映画館

文字数 646文字

 おじいさんとおばあさんが海辺の崖から飛びおりる映画を観ました。

 おばあさんが先に飛びおりて、地面にある大きな岩の角っこに顔をぶつけました。おばあさんの顔は三角錐型に凹んでしまいました。おばあさんは苦しまずに死ねたと思います。

 次におじいさんが飛びおりました。おじいさんは足から岩にささっていきましたが、岩のほうが強かったので、腓骨と脛骨が最後のお別れをして離ればなれになりました。でもおじいさんは生きています。内臓もぶくぶくです。介錯人が槌をおじいさんの頭に振り下し、おじいさんはやっとこさ死ねました。

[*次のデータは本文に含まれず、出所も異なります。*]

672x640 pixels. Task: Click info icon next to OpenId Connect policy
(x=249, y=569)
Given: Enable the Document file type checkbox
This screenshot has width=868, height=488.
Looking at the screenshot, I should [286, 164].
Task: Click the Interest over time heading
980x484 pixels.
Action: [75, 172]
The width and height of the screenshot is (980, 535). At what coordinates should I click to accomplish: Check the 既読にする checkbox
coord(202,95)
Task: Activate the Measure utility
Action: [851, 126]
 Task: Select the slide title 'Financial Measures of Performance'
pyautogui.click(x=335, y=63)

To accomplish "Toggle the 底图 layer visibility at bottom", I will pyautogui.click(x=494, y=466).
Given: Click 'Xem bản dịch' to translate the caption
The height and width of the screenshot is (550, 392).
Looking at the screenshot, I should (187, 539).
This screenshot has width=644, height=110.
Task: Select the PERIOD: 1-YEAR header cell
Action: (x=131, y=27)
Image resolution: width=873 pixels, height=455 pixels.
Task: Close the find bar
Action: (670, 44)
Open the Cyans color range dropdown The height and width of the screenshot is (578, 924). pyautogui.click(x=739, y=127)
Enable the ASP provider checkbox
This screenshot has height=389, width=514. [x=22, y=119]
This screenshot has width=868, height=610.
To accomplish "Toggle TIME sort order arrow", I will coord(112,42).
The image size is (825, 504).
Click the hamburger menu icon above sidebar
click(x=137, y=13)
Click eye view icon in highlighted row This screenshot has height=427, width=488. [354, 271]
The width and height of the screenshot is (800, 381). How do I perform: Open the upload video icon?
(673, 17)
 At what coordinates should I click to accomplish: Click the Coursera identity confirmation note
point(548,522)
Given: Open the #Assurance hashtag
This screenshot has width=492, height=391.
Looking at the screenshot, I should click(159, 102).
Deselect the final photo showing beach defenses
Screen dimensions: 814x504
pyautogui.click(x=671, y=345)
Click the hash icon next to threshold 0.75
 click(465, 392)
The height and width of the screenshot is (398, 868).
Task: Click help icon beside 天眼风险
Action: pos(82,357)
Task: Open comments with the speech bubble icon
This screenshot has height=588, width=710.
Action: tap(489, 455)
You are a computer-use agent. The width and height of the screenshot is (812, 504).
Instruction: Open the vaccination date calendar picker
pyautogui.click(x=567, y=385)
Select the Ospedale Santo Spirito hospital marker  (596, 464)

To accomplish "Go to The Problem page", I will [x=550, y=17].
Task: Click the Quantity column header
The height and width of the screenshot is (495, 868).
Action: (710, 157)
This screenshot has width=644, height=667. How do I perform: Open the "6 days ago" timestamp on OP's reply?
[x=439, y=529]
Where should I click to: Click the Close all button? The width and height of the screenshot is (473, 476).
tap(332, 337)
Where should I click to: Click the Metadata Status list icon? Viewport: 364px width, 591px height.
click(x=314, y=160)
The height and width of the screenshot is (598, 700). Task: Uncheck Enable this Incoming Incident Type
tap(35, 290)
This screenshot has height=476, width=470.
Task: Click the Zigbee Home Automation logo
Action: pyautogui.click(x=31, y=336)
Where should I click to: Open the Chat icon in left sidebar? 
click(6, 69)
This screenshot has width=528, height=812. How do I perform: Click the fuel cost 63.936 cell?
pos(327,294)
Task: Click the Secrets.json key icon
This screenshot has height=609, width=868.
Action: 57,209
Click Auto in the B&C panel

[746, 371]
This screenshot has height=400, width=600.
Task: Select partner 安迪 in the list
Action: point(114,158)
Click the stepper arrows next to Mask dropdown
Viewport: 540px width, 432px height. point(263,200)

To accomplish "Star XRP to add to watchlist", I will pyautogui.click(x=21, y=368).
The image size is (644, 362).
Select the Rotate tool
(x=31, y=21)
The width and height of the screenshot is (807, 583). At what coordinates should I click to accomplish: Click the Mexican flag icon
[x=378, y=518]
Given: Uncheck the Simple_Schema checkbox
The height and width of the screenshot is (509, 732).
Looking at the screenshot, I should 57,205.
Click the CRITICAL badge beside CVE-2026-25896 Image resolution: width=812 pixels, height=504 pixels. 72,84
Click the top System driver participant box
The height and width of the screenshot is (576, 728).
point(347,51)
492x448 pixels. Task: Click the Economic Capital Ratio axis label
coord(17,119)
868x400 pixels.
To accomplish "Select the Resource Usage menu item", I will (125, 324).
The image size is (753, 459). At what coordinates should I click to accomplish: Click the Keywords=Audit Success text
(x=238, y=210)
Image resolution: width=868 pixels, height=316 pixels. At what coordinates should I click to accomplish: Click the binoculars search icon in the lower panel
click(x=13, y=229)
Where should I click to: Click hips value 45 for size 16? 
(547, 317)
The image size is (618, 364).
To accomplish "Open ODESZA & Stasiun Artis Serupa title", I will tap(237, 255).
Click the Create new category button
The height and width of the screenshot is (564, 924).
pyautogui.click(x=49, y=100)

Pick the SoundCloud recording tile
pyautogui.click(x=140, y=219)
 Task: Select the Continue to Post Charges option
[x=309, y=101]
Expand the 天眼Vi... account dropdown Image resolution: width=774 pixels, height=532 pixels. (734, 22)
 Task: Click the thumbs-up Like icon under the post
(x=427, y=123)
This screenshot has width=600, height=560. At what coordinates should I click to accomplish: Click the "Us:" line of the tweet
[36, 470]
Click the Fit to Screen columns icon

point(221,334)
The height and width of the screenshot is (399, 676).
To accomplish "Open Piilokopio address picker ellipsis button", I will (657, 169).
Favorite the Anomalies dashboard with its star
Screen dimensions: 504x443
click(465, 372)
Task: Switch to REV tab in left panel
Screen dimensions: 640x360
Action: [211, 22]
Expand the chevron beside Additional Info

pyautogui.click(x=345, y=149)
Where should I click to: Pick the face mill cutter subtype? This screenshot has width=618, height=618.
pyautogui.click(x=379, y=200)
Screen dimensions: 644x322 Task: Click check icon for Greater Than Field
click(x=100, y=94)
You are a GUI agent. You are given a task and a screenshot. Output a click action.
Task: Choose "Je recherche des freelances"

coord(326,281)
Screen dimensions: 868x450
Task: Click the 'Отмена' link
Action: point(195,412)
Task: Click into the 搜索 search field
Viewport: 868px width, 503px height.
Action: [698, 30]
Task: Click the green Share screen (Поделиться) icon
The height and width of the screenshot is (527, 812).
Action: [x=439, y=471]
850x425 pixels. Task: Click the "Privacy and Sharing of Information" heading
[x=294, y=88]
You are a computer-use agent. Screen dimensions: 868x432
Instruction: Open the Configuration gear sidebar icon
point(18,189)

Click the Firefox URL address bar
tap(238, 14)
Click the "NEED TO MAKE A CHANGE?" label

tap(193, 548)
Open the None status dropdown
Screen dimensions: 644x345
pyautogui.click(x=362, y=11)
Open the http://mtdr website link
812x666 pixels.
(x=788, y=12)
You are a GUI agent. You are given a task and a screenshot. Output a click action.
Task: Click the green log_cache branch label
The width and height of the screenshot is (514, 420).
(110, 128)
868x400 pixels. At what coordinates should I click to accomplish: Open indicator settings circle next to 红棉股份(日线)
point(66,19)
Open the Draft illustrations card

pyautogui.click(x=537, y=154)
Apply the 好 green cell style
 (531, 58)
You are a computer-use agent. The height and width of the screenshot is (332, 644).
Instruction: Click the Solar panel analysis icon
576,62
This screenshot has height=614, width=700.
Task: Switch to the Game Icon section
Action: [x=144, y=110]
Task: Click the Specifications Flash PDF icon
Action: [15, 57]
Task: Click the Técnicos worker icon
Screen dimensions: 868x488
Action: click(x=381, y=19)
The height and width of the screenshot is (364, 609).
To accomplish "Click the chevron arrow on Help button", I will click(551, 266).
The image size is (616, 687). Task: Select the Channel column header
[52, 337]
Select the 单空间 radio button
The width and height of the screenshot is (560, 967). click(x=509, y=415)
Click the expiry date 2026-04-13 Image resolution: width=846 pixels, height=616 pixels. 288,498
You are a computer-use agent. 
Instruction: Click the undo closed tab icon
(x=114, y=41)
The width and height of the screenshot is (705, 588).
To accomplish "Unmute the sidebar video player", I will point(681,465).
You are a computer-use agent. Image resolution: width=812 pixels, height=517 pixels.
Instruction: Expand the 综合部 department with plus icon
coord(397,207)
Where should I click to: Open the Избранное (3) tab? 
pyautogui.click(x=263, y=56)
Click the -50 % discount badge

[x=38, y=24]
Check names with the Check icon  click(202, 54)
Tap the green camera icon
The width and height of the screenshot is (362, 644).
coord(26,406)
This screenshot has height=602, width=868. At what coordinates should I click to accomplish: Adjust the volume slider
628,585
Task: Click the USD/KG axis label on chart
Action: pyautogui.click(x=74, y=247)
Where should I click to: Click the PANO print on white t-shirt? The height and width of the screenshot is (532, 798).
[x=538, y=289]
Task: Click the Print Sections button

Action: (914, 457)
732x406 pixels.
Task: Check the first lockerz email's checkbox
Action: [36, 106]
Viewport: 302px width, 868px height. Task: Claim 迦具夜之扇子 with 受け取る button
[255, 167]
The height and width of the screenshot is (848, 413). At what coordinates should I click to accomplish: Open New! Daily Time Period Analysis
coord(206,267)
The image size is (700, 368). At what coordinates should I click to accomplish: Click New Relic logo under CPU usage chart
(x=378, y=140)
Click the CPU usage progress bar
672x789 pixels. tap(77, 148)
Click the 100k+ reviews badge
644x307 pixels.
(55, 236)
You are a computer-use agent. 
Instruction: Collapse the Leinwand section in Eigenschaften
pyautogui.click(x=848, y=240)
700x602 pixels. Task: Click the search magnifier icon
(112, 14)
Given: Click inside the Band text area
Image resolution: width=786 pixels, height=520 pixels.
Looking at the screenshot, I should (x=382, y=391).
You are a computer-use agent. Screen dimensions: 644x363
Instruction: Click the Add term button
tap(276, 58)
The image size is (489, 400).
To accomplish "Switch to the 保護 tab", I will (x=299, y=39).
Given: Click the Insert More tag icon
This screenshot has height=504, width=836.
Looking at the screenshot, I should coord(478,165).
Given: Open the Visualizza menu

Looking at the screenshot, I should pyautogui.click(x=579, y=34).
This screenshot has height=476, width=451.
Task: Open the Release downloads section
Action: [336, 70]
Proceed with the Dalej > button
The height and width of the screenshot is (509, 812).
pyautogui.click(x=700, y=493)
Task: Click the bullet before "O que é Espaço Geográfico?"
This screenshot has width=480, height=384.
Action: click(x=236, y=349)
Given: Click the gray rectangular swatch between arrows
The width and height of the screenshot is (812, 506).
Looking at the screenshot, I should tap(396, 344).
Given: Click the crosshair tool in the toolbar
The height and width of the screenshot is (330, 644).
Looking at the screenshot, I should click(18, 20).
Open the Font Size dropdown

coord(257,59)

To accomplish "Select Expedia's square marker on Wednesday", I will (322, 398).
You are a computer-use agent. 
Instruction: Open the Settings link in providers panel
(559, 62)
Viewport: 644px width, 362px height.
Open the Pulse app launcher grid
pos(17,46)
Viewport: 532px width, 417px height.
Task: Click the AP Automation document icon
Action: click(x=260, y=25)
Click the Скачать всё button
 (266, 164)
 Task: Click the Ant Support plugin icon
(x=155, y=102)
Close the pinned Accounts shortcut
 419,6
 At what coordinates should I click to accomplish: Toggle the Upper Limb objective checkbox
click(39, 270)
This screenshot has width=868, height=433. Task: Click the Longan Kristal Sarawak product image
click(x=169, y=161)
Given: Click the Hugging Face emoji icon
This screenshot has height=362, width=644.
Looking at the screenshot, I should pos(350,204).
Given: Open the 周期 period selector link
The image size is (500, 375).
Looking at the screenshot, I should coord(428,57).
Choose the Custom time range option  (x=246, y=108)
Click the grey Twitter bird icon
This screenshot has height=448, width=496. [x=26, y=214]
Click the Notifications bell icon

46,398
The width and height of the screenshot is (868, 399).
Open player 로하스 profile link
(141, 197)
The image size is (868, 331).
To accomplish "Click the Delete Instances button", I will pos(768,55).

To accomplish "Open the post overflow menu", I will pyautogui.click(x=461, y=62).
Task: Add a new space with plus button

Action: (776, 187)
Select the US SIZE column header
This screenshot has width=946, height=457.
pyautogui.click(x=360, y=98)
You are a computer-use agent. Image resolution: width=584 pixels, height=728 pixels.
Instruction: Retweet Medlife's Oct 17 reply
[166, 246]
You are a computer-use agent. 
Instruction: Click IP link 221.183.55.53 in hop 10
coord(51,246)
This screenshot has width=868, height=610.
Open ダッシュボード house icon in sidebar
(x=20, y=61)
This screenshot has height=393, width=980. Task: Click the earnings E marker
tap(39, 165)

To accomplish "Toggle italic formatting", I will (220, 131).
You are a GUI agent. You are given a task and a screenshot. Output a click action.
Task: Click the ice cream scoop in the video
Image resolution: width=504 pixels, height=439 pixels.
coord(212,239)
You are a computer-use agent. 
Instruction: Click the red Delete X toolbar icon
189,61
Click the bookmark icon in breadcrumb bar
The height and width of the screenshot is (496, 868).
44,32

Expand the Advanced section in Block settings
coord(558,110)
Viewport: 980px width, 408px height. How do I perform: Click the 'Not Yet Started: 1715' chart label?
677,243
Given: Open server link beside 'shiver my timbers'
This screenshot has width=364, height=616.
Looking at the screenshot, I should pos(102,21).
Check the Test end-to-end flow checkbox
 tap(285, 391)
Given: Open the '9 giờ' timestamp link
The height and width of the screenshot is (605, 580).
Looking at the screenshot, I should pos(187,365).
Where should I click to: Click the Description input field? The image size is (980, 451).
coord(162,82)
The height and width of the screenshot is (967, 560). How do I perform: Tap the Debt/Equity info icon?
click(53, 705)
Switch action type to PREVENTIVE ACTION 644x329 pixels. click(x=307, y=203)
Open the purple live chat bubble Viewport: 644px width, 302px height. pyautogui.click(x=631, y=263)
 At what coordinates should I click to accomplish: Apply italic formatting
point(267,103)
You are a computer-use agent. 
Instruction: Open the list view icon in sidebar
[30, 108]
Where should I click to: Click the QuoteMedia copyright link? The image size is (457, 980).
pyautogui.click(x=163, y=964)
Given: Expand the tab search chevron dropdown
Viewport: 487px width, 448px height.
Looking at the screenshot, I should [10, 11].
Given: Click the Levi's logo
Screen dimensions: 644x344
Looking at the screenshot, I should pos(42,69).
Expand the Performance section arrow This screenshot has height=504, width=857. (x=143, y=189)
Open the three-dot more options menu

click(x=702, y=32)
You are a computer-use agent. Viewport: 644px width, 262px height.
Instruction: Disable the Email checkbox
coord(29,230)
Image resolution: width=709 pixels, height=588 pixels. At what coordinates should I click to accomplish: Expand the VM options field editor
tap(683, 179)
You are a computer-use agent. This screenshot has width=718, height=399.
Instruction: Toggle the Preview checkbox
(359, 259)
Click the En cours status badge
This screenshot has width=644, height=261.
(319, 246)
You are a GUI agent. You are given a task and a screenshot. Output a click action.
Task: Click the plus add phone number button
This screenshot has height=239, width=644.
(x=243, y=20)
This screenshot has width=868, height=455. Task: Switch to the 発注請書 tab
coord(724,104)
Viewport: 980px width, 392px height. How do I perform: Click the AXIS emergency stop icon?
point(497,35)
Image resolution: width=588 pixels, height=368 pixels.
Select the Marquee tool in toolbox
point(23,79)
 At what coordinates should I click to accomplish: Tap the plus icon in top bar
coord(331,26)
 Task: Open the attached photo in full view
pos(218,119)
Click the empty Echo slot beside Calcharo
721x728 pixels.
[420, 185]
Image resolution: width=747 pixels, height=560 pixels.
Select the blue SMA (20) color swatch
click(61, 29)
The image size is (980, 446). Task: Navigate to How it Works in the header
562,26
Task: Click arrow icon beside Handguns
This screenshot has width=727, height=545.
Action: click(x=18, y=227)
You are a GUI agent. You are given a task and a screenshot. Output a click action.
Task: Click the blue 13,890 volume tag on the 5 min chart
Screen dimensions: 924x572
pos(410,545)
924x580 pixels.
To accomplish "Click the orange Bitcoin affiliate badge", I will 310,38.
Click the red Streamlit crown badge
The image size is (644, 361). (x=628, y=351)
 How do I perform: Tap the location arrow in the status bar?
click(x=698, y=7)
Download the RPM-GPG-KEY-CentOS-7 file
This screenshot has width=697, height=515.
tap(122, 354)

 わたしはお母さんが寝室で読んでいた本を思い出しました。こっそり読んだことがあるのです。7~8階のマンションから飛びおりれば確実に死ねると書いてありました。でも、お母さんは13階から飛びおりました。はて?なんででしょう?その本には7〜8階から飛びおりると1秒から2秒のあいだ空に浮くとも書いてありました。13階だからおおめに勘定して3秒から4秒……かな。はて?なんででしょう?こわい時間がおおくなるだけなのに。

 でも、映画館って不思議。人が死ぬときは一瞬こわいのに、映画は90分こわい。なんでみんな死なないで観てられるか。こわいってことと死ぬってことは全然関係ないことなのかもしれませんね。こわいだけじゃ死なないから、お母さんは13階まで態々登ったんかな?ってことは映画館は絶対安全ってことですね。映画館で死ぬことは絶対ありません。映画館にくる人は絶対死にません。何があっても死にません。